**SELECTED PASSAGE:**
● ● ●

Second Reading Colossians 1:1-14
1Paul, an apostle of Christ Jesus by the will of God, and Timothy our brother,
2To the saints and faithful brothers and sisters in Christ in Colossae: Grace to you and peace from God our Father.
3In our prayers for you we always thank God, the Father of our Lord Jesus Christ, 4for we have heard of your faith in Christ Jesus and of the love that you have for all the saints, 5because of the hope laid up for you in heaven. You have heard of this hope before in the word of the truth, the gospel 6that has come to you. Just as it is bearing fruit and growing in the whole world, so it has been bearing fruit among yourselves from the day you heard it and truly comprehended the grace of God. 7This you learned from Epaphras, our beloved fellow servant. He is a faithful minister of Christ on your behalf, 8and he has made known to us your love in the Spirit.

● ● ●

**STORED DATA:**
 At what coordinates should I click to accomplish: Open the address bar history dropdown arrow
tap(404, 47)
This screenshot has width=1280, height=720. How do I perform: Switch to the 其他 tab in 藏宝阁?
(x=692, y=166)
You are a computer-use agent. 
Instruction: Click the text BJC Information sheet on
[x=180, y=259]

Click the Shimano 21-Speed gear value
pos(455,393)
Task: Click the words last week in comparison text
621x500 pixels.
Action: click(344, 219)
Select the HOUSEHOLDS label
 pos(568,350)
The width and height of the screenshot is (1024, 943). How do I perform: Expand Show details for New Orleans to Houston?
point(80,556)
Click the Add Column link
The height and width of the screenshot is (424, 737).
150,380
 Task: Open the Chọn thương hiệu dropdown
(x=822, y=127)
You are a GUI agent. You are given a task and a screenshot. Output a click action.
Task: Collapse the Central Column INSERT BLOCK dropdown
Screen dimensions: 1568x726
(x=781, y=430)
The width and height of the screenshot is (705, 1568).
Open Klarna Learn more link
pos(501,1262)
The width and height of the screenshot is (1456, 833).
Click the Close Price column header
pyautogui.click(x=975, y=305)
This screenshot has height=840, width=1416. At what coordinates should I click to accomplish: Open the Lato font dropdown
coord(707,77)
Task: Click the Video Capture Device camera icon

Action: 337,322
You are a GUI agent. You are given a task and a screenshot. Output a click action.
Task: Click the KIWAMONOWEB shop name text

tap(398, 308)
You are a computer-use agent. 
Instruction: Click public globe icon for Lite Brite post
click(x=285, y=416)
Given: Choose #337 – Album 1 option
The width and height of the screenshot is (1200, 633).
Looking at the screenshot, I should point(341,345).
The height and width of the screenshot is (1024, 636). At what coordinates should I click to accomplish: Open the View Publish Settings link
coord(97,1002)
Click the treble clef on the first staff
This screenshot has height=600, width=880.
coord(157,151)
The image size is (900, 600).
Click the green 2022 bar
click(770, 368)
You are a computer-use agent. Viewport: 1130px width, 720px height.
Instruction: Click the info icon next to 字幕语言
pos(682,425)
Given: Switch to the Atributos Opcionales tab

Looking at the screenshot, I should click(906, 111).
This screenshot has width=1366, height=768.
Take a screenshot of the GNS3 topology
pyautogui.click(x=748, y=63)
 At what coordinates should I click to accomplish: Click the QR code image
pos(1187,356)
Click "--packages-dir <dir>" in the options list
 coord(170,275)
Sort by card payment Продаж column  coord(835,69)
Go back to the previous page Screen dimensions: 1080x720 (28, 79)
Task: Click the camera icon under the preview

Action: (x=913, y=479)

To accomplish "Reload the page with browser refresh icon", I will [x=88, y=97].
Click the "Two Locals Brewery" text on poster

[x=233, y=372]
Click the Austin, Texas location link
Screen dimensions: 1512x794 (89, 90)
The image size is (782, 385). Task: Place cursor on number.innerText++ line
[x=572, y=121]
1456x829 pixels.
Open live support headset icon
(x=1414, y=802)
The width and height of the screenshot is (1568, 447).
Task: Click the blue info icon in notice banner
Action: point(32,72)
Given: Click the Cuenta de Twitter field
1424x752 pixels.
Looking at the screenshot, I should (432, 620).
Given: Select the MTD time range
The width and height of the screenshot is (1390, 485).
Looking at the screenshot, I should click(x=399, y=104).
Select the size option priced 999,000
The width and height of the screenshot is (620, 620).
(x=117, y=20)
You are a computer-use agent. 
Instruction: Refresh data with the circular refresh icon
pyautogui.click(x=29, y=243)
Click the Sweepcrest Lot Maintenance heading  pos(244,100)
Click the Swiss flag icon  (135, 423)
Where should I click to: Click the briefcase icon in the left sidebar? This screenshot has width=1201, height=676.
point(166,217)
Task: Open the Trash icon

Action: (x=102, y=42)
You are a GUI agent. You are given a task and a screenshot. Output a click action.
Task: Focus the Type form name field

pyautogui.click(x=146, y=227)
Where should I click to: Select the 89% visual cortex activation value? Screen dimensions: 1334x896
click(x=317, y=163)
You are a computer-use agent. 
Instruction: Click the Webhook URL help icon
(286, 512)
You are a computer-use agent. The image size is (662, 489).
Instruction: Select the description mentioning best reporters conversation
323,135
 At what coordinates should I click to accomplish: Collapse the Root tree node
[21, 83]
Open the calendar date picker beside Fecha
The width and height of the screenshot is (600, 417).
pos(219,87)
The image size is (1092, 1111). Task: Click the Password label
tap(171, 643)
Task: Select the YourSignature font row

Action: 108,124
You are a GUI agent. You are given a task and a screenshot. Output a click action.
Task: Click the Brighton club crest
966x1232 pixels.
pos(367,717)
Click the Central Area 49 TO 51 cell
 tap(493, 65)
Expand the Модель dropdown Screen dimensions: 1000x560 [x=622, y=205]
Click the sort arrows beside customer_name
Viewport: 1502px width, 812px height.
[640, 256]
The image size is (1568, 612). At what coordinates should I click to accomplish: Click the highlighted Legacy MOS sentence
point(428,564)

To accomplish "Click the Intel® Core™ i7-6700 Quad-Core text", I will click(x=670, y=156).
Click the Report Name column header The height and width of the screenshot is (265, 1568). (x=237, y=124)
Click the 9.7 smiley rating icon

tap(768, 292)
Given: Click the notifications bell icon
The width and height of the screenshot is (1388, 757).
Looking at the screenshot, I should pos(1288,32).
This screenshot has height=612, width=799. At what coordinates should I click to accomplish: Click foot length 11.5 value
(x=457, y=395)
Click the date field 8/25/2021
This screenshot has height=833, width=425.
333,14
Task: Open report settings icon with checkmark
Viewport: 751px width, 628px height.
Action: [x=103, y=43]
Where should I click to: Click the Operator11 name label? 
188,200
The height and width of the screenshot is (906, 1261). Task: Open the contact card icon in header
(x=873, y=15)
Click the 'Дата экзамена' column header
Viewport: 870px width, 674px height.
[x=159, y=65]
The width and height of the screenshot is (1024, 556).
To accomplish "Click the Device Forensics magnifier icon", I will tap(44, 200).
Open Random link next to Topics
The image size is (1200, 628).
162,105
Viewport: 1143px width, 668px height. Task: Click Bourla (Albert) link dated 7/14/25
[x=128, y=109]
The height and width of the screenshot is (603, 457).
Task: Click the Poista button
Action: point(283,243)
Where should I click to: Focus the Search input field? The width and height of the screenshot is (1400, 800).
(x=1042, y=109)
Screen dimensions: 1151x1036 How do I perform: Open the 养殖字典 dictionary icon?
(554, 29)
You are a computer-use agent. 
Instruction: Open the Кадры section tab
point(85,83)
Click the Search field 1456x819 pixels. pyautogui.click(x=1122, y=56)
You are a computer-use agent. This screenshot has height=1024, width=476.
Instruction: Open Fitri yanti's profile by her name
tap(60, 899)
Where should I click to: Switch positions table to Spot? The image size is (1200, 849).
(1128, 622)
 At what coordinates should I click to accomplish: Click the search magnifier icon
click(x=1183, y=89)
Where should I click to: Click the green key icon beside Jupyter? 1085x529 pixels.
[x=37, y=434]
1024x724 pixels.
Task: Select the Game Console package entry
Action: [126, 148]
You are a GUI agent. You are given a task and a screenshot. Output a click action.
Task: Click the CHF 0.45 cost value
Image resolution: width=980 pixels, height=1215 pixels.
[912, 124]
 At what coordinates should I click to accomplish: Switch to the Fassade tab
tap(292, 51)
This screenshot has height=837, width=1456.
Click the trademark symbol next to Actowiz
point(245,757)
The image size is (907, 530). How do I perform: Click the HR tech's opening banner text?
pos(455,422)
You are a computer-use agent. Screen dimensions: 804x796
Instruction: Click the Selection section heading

● ● ●

**YOUR INSTRUCTIONS:**
Continue the reading from Colossians 1 at above, starting immediately after the words "and he has made known to us your love in the Spirit".

**EXERCISE RESULT:**
9For this reason, since the day we heard it, we have not ceased praying for you and asking that you may be filled with the knowledge of God’s will in all spiritual wisdom and understanding, 10so that you may lead lives worthy of the Lord, fully pleasing to him, as you bear fruit in every good work and as you grow in the knowledge of God. 11May you be made strong with all the strength that comes from his glorious power, and may you be prepared to endure everything with patience, while joyfully 12giving thanks to the Father, who has enabled you to share in the inheritance of the saints in the light. 13He has rescued us from the power of darkness and transferred us into the kingdom of his beloved Son, 14in whom we have redemption, the forgiveness of sins.
“May you be made strong with all the strength that comes from his glorious power.” Colossians is one of those letters of Paul that implicates the author. The words simply sound different when we remember that Paul wrote under house arrest in Rome—the letter is called one of his “prison epistles.” The horizon of his life narrowing rapidly, Paul must have realized that his power to determine the course of his life was gone. His strength, then, did not come from himself, but from the God who sent him to preach to powers and principalities. It recalls words he wrote elsewhere, of God’s “power made perfect in weakness.” God’s power and will may have been his only consolations at this point in his life; and so, in captivity, Paul was uniquely suited to write to a struggling church dealing with a major conflict. “may you be prepared to endure everything with patience, while joyfully giving thanks to the Father, who has enabled you to share in the inheritance of the saints in the light.” When our horizon narrows, then, God’s power gives us patient endurance and joyful thanksgiving because, no matter what we thought our lives were before, we have received more in our inheritance with all the saints in light.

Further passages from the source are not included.